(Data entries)
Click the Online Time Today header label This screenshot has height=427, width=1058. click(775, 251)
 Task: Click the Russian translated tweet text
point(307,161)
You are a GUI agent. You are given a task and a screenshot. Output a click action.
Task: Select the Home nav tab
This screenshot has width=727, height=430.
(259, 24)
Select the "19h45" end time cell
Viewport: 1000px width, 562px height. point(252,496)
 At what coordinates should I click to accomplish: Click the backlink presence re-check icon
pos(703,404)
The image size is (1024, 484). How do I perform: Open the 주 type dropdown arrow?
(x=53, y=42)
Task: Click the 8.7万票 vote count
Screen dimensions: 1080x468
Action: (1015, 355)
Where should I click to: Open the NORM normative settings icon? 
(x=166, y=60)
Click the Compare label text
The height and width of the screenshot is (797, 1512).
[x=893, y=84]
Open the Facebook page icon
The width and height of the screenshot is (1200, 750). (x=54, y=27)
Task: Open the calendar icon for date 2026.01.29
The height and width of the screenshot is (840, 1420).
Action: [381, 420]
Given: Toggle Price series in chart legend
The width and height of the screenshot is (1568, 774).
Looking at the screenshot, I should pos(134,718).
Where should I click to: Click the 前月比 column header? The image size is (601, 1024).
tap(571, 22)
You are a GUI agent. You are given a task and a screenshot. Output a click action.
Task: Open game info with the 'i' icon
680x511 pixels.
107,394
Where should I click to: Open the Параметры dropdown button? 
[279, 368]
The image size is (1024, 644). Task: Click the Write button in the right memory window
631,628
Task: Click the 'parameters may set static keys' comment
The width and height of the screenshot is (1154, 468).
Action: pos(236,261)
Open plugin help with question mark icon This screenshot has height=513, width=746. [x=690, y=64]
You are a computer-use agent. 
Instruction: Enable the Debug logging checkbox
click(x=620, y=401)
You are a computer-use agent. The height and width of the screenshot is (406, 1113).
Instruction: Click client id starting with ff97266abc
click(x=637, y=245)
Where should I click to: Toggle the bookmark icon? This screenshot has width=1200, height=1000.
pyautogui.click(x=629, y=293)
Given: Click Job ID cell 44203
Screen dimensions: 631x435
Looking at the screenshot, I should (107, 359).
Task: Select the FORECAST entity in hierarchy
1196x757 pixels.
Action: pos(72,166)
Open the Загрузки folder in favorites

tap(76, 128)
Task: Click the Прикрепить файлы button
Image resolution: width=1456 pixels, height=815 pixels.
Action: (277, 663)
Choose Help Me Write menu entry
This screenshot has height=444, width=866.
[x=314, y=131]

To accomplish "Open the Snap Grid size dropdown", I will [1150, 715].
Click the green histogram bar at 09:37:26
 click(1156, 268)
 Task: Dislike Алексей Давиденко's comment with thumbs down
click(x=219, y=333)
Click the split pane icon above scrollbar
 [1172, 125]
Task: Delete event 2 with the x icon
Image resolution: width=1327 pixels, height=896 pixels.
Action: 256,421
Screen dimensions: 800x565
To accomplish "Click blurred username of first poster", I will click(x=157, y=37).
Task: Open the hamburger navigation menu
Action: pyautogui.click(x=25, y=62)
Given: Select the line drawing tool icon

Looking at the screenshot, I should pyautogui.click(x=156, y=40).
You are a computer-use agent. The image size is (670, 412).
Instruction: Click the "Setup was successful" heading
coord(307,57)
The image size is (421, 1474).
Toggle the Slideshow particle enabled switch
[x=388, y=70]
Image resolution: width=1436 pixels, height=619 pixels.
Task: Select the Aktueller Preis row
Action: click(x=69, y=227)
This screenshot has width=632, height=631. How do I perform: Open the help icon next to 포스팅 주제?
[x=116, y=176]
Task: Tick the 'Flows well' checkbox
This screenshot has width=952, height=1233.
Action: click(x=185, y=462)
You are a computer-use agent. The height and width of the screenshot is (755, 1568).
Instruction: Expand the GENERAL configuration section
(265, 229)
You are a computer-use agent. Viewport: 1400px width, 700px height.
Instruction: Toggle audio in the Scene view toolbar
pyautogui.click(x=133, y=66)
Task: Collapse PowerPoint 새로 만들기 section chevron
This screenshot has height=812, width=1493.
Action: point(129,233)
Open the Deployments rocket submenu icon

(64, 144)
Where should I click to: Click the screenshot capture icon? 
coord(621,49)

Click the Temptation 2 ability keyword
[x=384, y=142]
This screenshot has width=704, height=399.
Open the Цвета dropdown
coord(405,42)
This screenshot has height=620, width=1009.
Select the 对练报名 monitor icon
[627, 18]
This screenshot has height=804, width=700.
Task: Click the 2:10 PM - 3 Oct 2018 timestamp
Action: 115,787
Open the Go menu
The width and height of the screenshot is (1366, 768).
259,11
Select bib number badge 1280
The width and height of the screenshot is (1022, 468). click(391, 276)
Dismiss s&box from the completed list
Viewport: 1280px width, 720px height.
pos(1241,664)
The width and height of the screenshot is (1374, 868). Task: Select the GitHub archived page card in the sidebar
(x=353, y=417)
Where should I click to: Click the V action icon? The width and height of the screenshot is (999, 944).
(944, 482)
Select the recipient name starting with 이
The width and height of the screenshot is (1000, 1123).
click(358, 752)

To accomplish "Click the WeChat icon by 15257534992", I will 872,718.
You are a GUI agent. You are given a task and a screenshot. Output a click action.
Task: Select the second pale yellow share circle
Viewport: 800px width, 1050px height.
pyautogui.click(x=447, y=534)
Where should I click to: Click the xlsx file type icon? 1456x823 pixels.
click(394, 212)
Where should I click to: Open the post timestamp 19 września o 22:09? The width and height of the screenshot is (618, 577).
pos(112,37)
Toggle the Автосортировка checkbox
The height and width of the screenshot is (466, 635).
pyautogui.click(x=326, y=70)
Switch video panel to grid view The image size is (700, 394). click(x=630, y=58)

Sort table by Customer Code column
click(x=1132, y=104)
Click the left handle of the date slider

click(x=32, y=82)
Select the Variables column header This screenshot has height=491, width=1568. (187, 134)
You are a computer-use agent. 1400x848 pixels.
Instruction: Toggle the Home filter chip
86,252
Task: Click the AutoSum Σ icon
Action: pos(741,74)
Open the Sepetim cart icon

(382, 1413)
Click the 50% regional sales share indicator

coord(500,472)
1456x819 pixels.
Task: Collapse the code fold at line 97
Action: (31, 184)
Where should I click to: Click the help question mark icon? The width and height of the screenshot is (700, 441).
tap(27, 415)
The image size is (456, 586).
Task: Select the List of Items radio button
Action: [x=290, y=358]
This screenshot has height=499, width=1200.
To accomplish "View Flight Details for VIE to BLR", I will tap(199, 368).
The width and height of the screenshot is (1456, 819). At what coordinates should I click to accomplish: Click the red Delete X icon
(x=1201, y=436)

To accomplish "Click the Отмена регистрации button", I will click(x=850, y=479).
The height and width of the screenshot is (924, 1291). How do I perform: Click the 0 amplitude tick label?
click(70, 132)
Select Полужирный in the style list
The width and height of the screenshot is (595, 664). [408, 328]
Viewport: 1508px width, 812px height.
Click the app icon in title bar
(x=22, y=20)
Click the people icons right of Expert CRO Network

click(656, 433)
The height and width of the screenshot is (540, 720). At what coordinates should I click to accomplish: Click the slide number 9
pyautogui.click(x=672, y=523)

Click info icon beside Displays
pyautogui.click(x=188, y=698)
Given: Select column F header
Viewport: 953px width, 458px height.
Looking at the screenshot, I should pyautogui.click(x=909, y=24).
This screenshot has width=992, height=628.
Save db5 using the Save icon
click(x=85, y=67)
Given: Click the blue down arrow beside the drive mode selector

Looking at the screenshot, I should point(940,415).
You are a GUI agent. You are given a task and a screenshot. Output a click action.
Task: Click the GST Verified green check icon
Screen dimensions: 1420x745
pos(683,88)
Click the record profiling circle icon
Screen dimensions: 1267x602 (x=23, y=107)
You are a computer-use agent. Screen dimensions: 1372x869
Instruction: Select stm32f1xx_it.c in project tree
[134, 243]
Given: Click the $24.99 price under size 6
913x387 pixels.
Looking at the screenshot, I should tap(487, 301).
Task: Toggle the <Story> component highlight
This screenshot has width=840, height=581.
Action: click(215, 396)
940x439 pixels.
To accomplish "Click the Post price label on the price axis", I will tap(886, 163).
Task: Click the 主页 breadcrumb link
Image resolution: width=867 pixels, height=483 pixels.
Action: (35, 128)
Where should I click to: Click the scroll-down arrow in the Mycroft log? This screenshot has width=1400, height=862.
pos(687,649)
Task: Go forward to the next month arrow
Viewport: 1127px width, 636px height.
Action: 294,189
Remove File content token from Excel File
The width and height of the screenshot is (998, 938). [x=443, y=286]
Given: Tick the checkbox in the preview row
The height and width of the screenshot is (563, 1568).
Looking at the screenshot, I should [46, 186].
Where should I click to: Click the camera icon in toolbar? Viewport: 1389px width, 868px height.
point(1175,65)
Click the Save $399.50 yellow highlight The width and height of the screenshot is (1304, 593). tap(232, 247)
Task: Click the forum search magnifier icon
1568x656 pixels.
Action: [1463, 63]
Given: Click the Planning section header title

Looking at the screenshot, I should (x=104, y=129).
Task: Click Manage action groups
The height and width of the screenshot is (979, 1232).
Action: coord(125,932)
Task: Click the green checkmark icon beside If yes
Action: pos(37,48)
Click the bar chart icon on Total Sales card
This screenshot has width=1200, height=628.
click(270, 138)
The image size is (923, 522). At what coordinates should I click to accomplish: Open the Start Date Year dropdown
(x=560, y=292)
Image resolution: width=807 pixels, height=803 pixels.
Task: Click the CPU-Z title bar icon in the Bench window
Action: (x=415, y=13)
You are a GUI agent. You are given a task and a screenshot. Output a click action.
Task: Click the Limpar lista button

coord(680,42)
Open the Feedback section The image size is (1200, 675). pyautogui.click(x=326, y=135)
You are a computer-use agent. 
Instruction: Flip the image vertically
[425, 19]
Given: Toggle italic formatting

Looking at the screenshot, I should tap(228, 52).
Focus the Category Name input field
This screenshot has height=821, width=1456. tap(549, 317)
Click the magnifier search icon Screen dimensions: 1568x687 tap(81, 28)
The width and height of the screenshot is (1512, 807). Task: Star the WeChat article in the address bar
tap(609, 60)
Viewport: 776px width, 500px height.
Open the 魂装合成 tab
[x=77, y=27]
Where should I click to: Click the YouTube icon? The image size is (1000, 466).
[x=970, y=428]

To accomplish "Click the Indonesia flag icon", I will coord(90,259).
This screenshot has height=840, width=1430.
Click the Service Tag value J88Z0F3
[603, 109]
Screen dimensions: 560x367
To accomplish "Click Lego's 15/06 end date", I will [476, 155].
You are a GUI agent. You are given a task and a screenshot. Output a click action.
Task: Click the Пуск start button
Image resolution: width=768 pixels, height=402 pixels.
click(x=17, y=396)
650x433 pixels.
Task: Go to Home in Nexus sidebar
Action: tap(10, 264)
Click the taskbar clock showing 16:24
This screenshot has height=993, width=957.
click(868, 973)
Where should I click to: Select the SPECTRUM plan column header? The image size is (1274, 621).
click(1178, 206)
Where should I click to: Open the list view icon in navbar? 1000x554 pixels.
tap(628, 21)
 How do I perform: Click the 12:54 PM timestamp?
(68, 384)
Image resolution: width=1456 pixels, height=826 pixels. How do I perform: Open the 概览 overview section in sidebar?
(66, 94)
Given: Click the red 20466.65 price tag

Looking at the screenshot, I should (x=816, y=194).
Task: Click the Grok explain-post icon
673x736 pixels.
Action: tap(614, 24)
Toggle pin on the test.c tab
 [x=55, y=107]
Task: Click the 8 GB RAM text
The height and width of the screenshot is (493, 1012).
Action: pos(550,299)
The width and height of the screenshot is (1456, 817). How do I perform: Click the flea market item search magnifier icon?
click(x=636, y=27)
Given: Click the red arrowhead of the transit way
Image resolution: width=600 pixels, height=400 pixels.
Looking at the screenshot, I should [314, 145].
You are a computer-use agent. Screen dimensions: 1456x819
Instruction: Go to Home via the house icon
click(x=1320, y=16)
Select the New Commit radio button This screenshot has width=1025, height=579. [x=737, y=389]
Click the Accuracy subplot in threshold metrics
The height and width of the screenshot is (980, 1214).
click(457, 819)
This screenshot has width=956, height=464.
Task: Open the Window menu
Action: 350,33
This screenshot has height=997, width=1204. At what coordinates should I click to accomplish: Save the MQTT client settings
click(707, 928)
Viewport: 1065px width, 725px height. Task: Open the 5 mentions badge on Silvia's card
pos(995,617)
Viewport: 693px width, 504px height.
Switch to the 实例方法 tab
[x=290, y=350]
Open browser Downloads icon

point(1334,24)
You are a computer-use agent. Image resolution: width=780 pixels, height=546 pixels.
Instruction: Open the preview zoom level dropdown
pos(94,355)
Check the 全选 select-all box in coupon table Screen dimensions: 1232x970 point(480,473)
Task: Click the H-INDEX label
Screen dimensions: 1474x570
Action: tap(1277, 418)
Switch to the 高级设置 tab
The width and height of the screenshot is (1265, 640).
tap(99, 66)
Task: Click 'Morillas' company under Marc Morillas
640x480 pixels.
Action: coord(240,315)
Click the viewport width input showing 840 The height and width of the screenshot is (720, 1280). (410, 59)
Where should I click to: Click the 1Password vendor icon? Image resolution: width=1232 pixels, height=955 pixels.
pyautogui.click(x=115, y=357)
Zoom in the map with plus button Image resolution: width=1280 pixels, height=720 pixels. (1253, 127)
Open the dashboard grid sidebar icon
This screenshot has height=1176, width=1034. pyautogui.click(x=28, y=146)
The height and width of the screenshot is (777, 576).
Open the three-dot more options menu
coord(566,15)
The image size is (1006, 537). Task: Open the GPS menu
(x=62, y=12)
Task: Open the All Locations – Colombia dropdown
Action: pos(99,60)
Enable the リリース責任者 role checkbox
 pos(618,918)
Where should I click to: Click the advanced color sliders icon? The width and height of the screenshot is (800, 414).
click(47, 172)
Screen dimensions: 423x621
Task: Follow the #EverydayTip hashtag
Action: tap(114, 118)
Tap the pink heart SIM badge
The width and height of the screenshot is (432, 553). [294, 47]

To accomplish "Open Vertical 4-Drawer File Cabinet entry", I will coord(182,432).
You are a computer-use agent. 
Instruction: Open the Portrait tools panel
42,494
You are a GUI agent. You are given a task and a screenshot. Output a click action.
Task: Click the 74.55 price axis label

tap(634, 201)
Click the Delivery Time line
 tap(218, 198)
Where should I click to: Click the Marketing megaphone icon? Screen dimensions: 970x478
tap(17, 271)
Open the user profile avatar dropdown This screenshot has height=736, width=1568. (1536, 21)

Request —
Reproduce the lines of the listing above verbatim, starting at the line that contains "Where should I click to: Click the 前月比" and ending at the line that contains "Action: 256,421", with both of those lines included.

Solved exercise —
Where should I click to: Click the 前月比 column header? The image size is (601, 1024).
tap(571, 22)
You are a GUI agent. You are given a task and a screenshot. Output a click action.
Task: Open game info with the 'i' icon
680x511 pixels.
107,394
Where should I click to: Open the Параметры dropdown button? 
[279, 368]
The image size is (1024, 644). Task: Click the Write button in the right memory window
631,628
Task: Click the 'parameters may set static keys' comment
The width and height of the screenshot is (1154, 468).
Action: pos(236,261)
Open plugin help with question mark icon This screenshot has height=513, width=746. [x=690, y=64]
You are a computer-use agent. 
Instruction: Enable the Debug logging checkbox
click(x=620, y=401)
You are a computer-use agent. The height and width of the screenshot is (406, 1113).
Instruction: Click client id starting with ff97266abc
click(x=637, y=245)
Where should I click to: Toggle the bookmark icon? This screenshot has width=1200, height=1000.
pyautogui.click(x=629, y=293)
Given: Click Job ID cell 44203
Screen dimensions: 631x435
Looking at the screenshot, I should (107, 359).
Task: Select the FORECAST entity in hierarchy
1196x757 pixels.
Action: pos(72,166)
Open the Загрузки folder in favorites

tap(76, 128)
Task: Click the Прикрепить файлы button
Image resolution: width=1456 pixels, height=815 pixels.
Action: (277, 663)
Choose Help Me Write menu entry
This screenshot has height=444, width=866.
[x=314, y=131]

To accomplish "Open the Snap Grid size dropdown", I will [1150, 715].
Click the green histogram bar at 09:37:26
 click(1156, 268)
 Task: Dislike Алексей Давиденко's comment with thumbs down
click(x=219, y=333)
Click the split pane icon above scrollbar
 [1172, 125]
Task: Delete event 2 with the x icon
Image resolution: width=1327 pixels, height=896 pixels.
Action: 256,421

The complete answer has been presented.